Enterprise IT is characterized by several opposing assumptions that make the hyper standardized cloud rhetoric nearly impossible to achieve for an ITILista:

  • The Business processes were developed prior to the technology revolution, and IT is used to augment or support them.  The business deals with objects or people in the “real world” and is dependent on many factors outside the realm of software. 
  • There are 10’s to 100’s of very distinct and customized infrastructure silos required by COTS software vendors.  IT is seen as a cost center, and funding is provided on a project by project basis often without regard for leveraging existing assets purchased outside the project budget.  New infrastructure stacks are architected, built, and run to support every major new initiative.
  • Apps are as often purchased and customized as developed in house. They may run on different CPU architectures, require wholly different CPU / Memory / Storage / Network resources, and require a significant systems integration capability to function with other systems.
  • There is a ship-load of skillsets, MBO’s, metrics, and goals that have been developed to manage the diversity of platforms required.  That ship is indeed hard to turn.

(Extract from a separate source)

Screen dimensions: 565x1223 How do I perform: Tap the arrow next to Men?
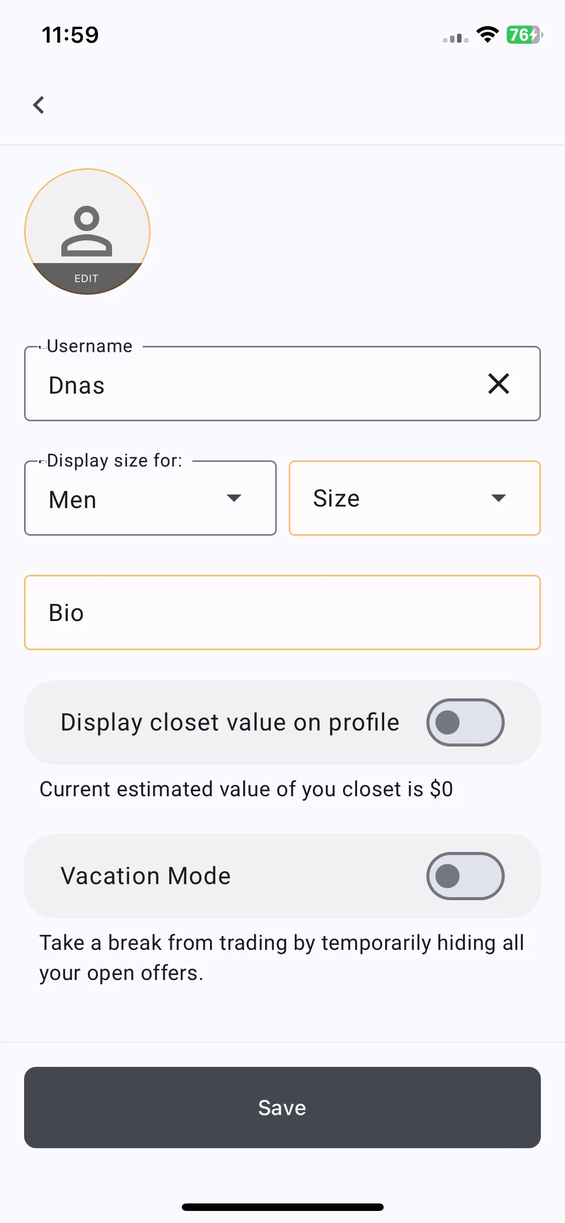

Look for future posts exploring how the various cloud players are looking to transform ITSM into simply Service Management of Hybrid Public + Private technology services.

Enterprise Cloud Adoption Waiting on Mobile App Development

imagePrivate, Public, and Hybrid Cloud adoption in Enterprise IT will largely emerge hand in hand with the development of web based or mobile based apps to replace traditional “brick and mortar” hardware stacks and legacy apps. After operational cost savings, “enterprise agility,” and “IT bringing value to the business” are often cited as justifications for Enterprise IT shops moving to a Cloud model. I support the point that IT needs to become more agile in support of the Business, and possibly this provides value, but agility gets to the point of this post: that Cloud adoption is hard on the people and process side of IT, and if adoption of Cloud appears slow in the traditional Enterprise, it may be due to the Business not yet driving the need. I submit Cloud adoption is stalling waiting on Enterprise Mobile app development.

Transformation takes two forms: Revolution and Evolution.

Revolution comes to Enterprise IT in two forms: revolutionary thinking by a strong C-Level executive sponsor and/or a visionary new business model driving new IT requirements. Big Data analytics may fall into the revolutionary category, but only time will tell. Revolutions seem to happen within individual IT shops, not generally to the industry as a whole.

Evolution in IT happens much more pervasively, without a compelling event, and as IT assets age and are replaced. The shift happening today is to replace traditional Distributed Systems and PC interfaces with Cloud infrastructures and Mobile interfaces.

It’s the transition from the PC Age to the Mobile Age that will herald Cloud adoption in Enterprise IT. As major software vendors develop mobile interfaces and as the Business develops new applications with better customer engagement, achieving the value of making data visible to web mashups, mobile workforces, and end customers on a global scale will require a scale-out capable infrastructure to support it.